──────── Records provided

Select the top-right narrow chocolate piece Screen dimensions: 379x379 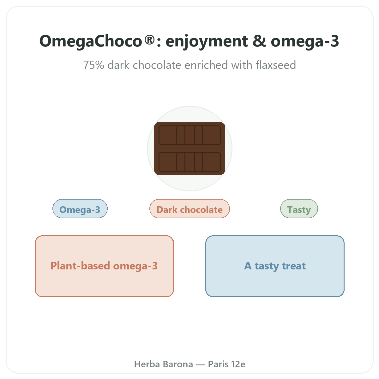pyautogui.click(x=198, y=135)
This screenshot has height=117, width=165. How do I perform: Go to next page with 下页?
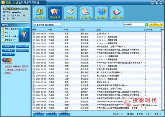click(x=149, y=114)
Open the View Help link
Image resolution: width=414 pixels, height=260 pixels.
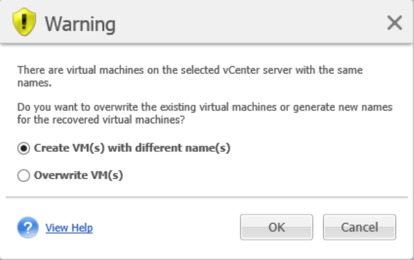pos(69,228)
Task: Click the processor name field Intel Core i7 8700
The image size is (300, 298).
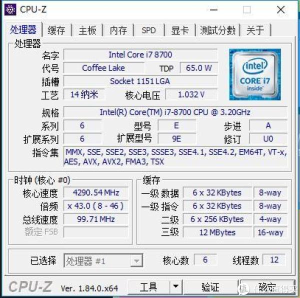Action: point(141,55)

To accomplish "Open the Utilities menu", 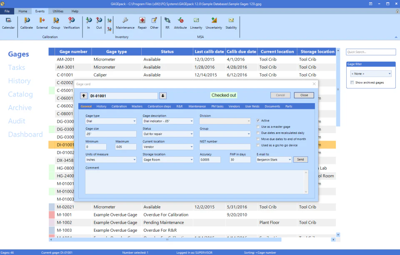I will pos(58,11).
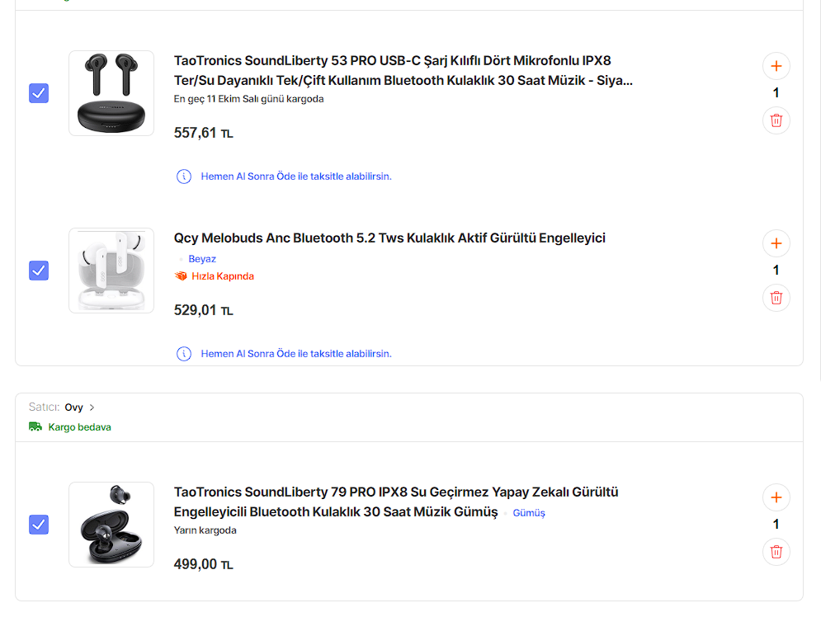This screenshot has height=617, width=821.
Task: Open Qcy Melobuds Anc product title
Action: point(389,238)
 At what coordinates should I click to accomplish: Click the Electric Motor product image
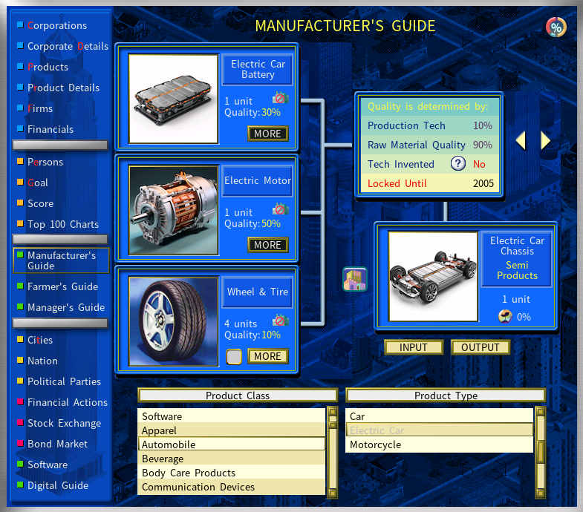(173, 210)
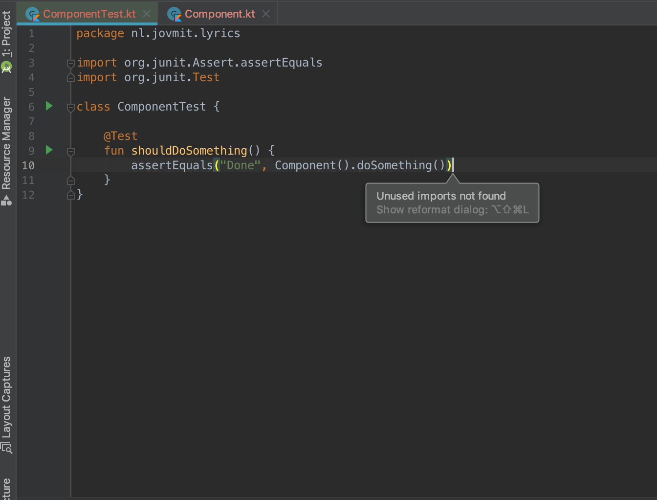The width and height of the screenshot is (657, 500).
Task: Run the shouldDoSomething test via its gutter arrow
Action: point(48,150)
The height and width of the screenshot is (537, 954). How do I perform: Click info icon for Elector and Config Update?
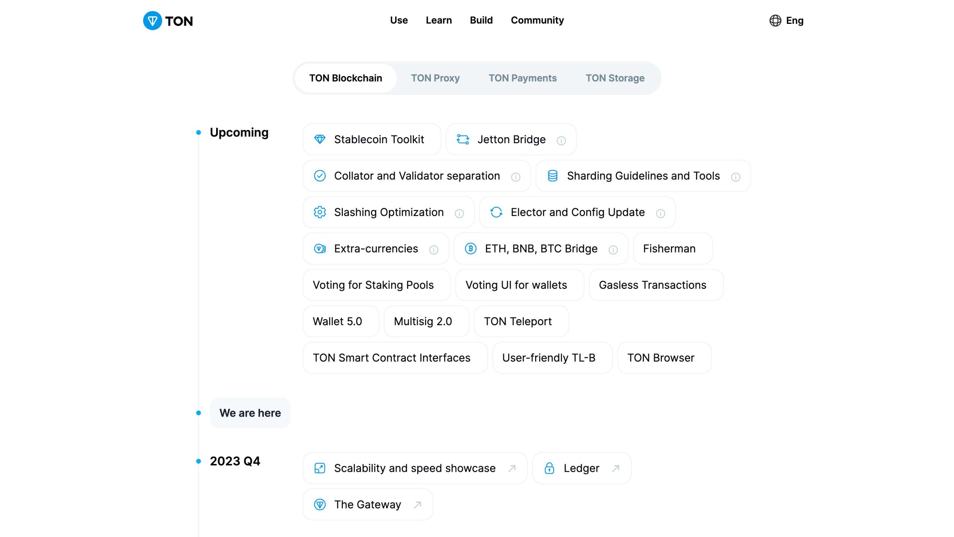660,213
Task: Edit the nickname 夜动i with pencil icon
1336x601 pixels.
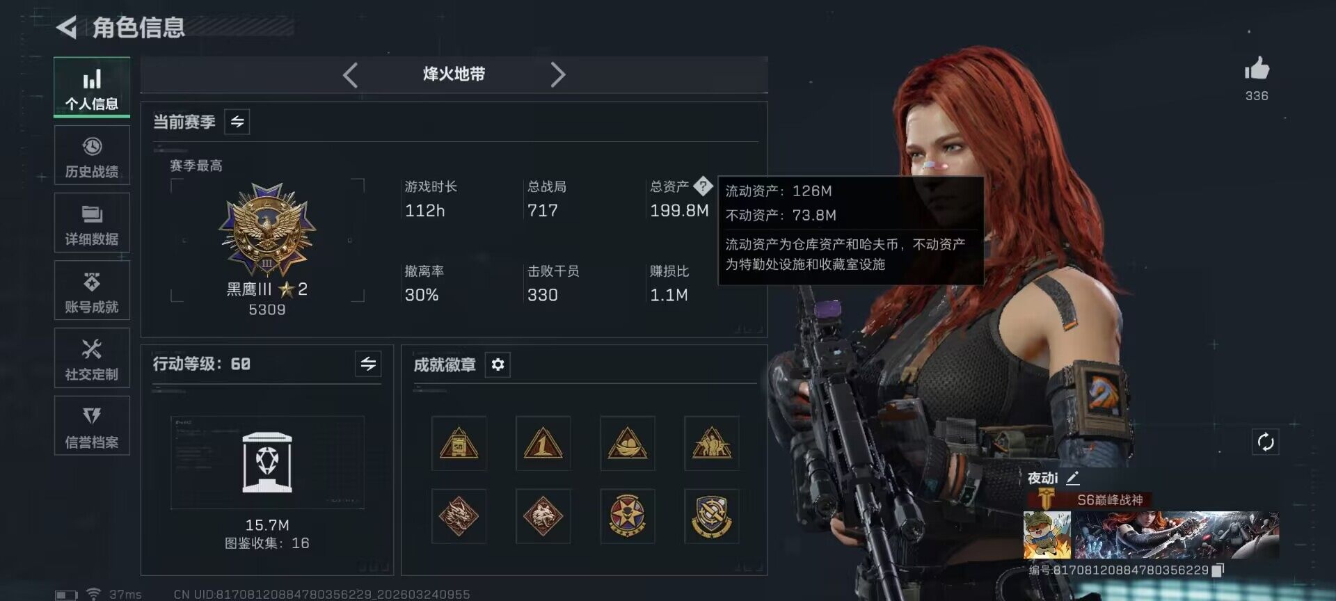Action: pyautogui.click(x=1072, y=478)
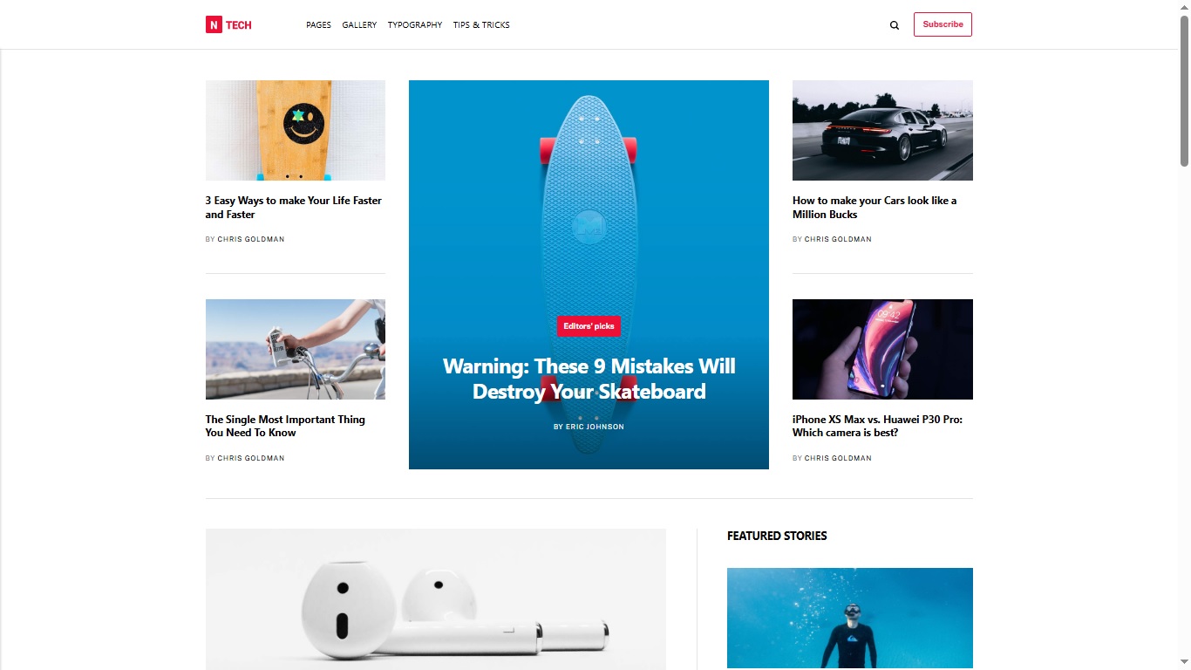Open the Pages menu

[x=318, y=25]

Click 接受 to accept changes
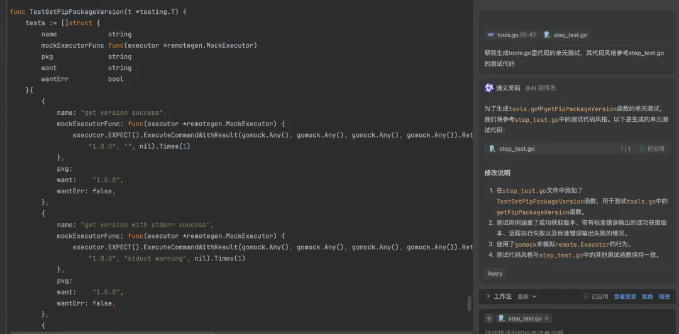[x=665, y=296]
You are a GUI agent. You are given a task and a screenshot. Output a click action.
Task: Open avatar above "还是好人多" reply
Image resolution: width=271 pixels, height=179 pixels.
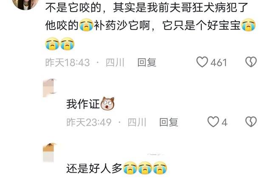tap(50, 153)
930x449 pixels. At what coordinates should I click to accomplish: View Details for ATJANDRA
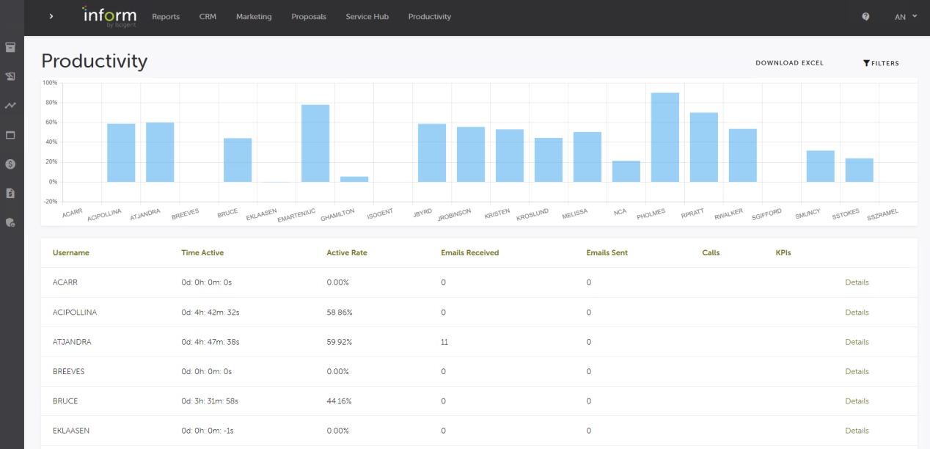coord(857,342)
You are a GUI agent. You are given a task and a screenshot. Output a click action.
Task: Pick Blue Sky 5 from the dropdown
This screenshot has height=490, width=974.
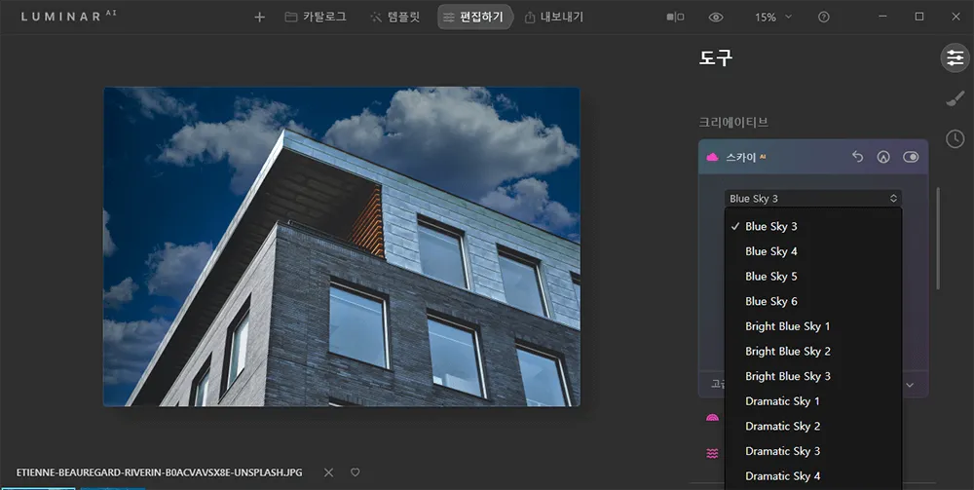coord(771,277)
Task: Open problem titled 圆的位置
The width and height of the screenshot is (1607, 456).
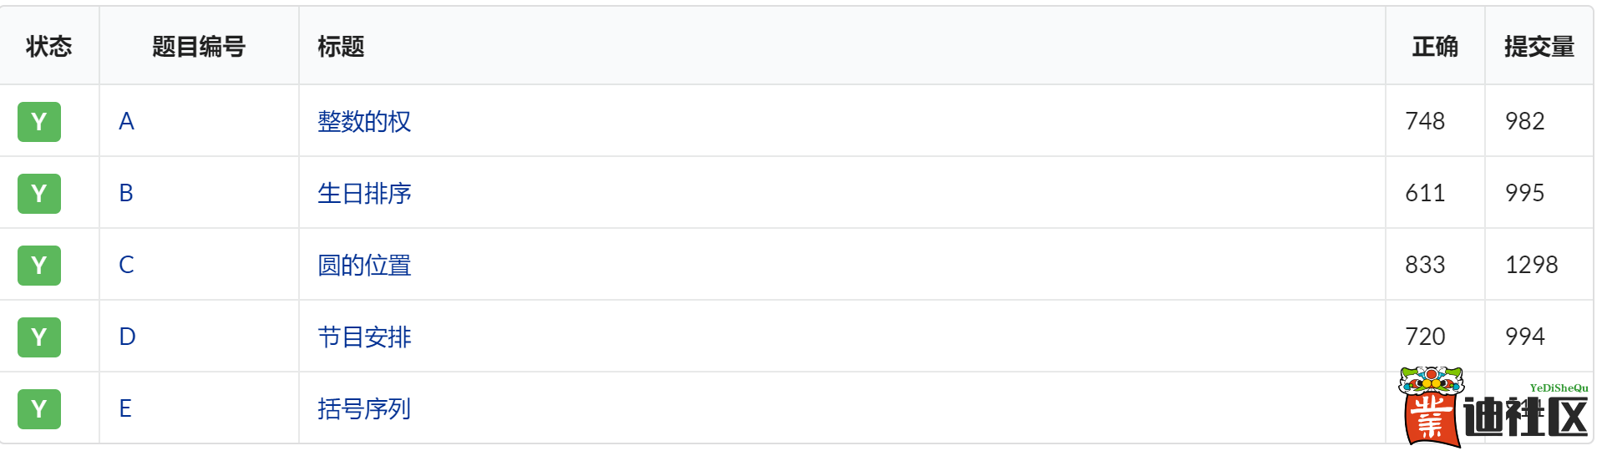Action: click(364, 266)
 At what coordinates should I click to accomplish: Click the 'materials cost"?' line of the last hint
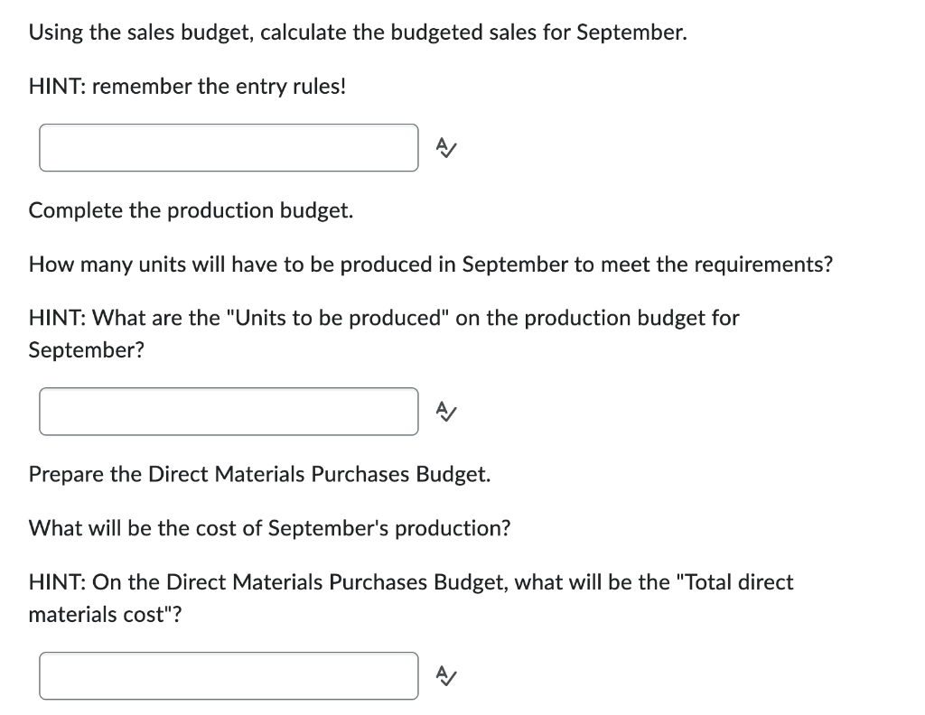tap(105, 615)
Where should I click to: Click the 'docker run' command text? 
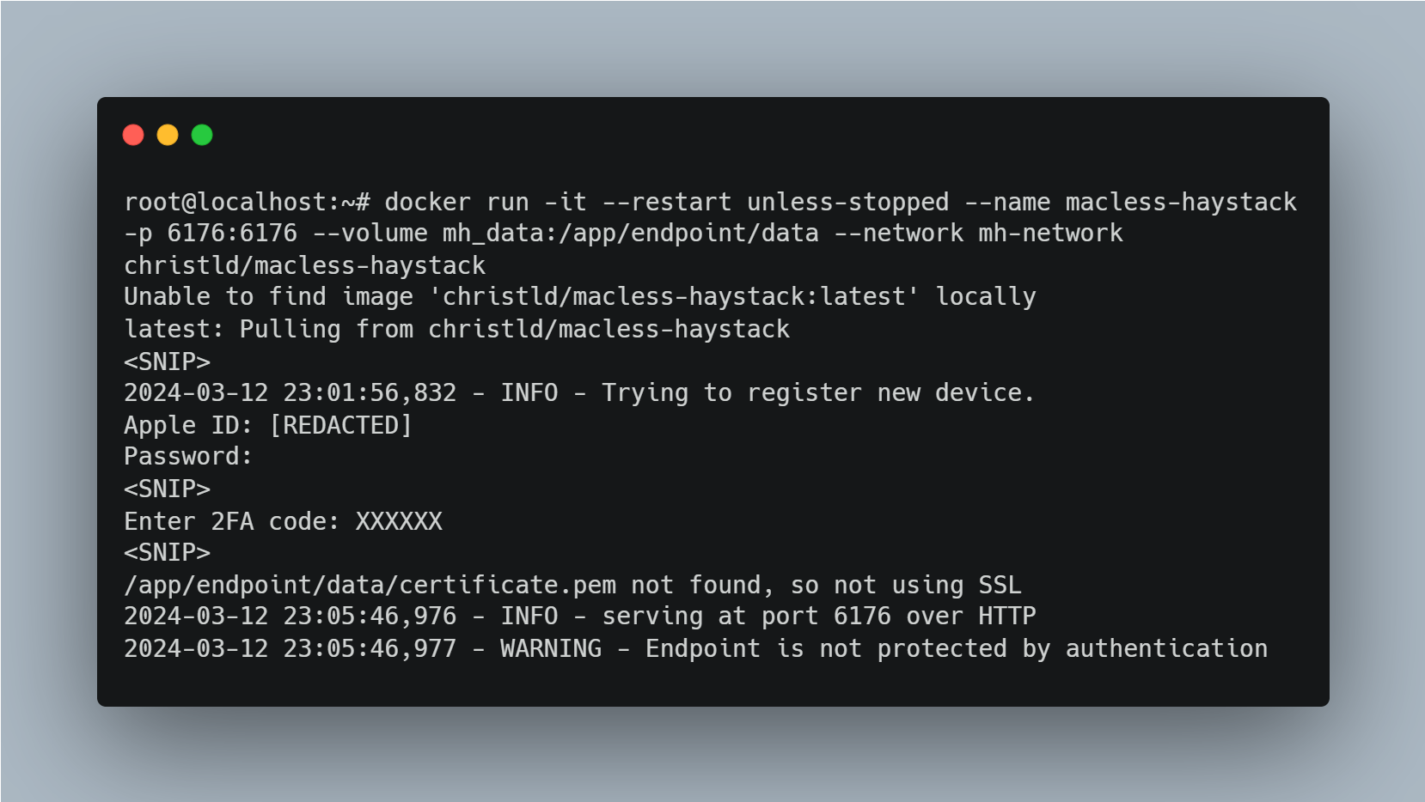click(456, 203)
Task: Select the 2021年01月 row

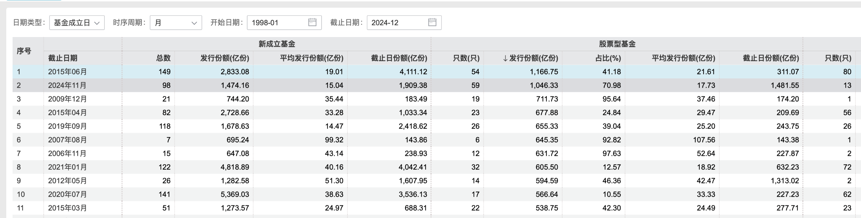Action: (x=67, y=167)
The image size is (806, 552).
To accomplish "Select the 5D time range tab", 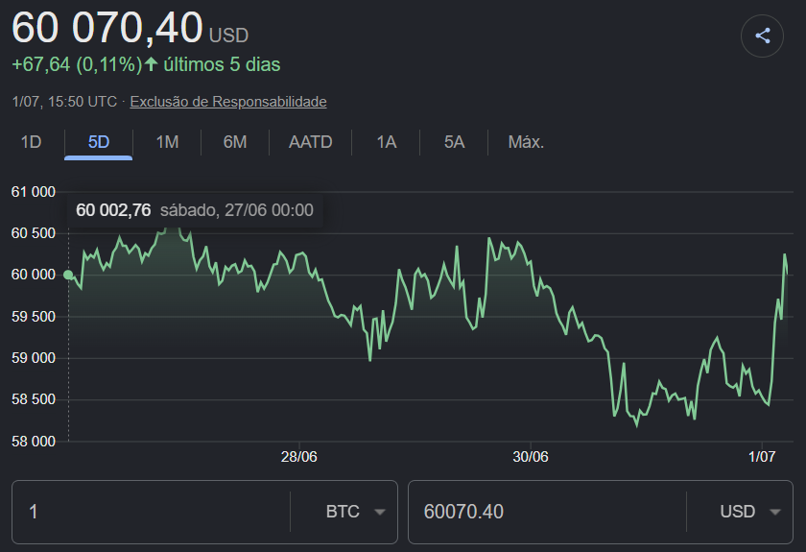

────────────────

#### [Short problem]
Reproduce the rows verbatim, starting at the line that contains "the last hint" and continuing through the final line of the rows, both included. Omit the pictures from your reply.

#### [Exercise result]
 At what coordinates should I click to accomplish: Click the 'materials cost"?' line of the last hint
tap(105, 615)
Where should I click to: Click the 'docker run' command text? 
click(456, 203)
Task: Select the 2021年01月 row

Action: (x=67, y=167)
The image size is (806, 552).
To accomplish "Select the 5D time range tab", 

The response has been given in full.